Il faut également prévenir les proches. Essayer trente fois d’envoyer un message, recommencer, réessayer encore et finalement réussir à donner quelques nouvelles. Attendre, attendre, attendre encore. Avancer de quelques mètres, attendre à nouveau. Attendre pour parcourir quelques longueurs d’asphalte craquelé, faire la queue devant les toilettes publiques, patienter dans une file pour acheter quelques biscuits pour le petit. Sans énervement, sans fébrilité, calmement, presque sereinement, attendre. Mettre huit heures à parcourir 25 tout petits kilomètres, frémir à chaque réplique et enfin rejoindre l’aéroport.
Renseignements pris, trouver une chambre pour passer la nuit, le petit a besoin de dormir, il a besoin de calme. Seule chambre disponible au septième étage, faire taire ses peurs, redresser la télévision tombée de son support, ignorer les fissures et faire semblant de trouver le sommeil. Sursauter au moindre bruit, détester les craquements sinistres du bâtiment et guetter sans relâche les premiers rayons du soleil.
Enfin, embarquer dans un avion à moitie vide : une grande partie des passagers n’a pas pu rallier l’aéroport, coincée en centre-ville, où plus rien ne circule. Décoller, le cœur gros de laisser derrière soi un pays ravagé. Sursauter violemment à la moindre turbulence puis se souvenir qu’il ne peut s’agir d’une réplique. Retrouver le sol australien, se savoir en vie, protégés mais si vulnérables.
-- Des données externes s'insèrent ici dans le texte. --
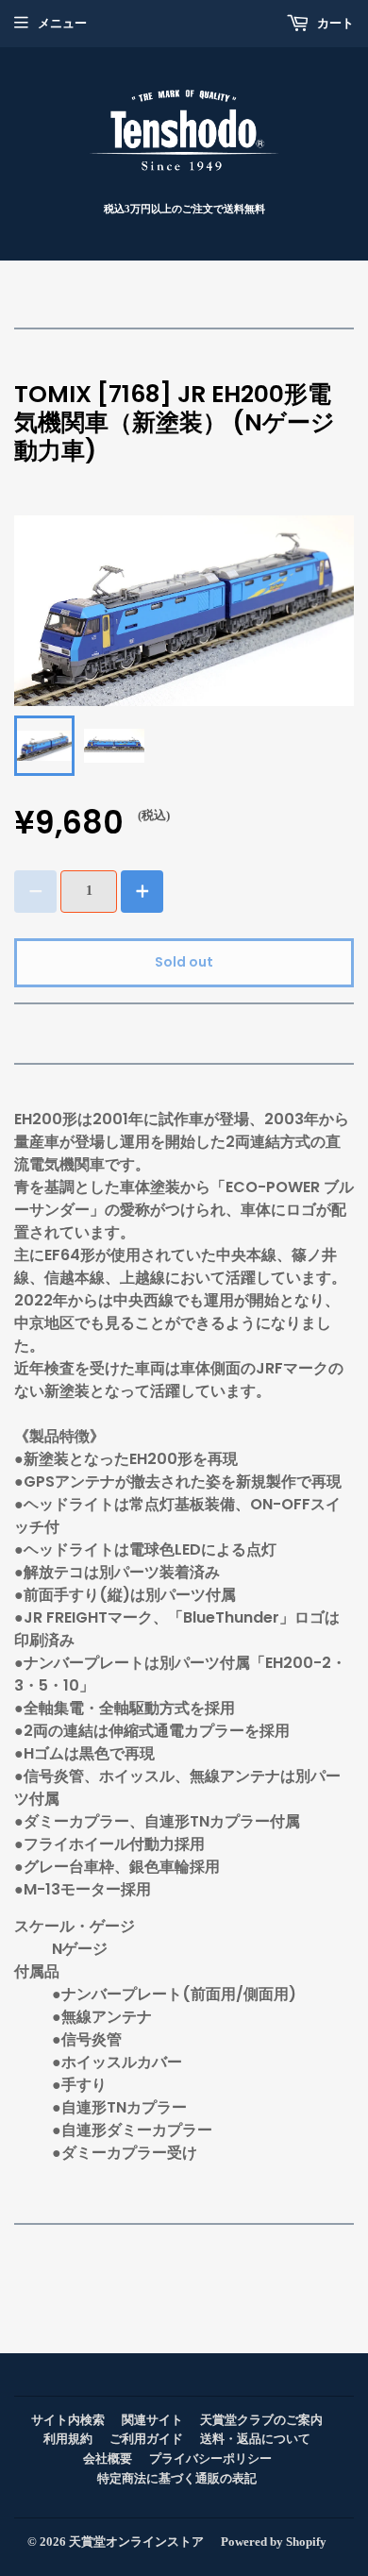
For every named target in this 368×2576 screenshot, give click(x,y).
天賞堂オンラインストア (136, 2541)
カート (334, 23)
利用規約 (67, 2439)
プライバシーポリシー (210, 2458)
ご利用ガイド (146, 2439)
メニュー (62, 23)
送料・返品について (255, 2439)
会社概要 (107, 2458)
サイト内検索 (68, 2420)
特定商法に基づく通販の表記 (177, 2478)
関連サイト (152, 2420)
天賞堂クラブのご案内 (261, 2420)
Réaliser que tout n’a tenu qu’à quelques hasards infimes.
Suivre avec effroi l’inexorable progression de la catastrophe et ne pas réussir à contenir les frissons qui parcourent l’échine. Et puis parler, raconter, décrire, expliquer. Raconter ces quelques heures pour les exorciser mais raconter aussi, surtout la beauté et le bonheur de ces deux semaines. Ces deux semaines de vacances si merveilleuses. Ces deux semaines, ce Japon qui ne doit pas disparaitre devant la catastrophe.
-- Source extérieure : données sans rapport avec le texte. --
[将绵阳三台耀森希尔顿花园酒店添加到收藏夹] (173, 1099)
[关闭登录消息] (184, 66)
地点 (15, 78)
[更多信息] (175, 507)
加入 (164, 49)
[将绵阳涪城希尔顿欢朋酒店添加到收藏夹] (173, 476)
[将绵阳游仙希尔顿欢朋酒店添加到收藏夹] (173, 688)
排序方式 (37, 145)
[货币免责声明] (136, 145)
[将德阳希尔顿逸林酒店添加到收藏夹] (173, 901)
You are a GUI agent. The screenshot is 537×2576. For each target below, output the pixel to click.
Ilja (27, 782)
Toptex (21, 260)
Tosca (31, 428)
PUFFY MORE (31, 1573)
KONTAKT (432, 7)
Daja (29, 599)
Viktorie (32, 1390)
(Marianne, une collègue, est rentrée samedi matin du Japon. Elle était à Tokyo vendredi et son récit, tout en retenue et en pudeur, m’a bouleversée. Elle racontait le calme, la gentillesse et la solidarité des Japonais, l’absence totale de panique, l’atmosphère irréelle, hors du temps, qui baignait la capitale nippone.)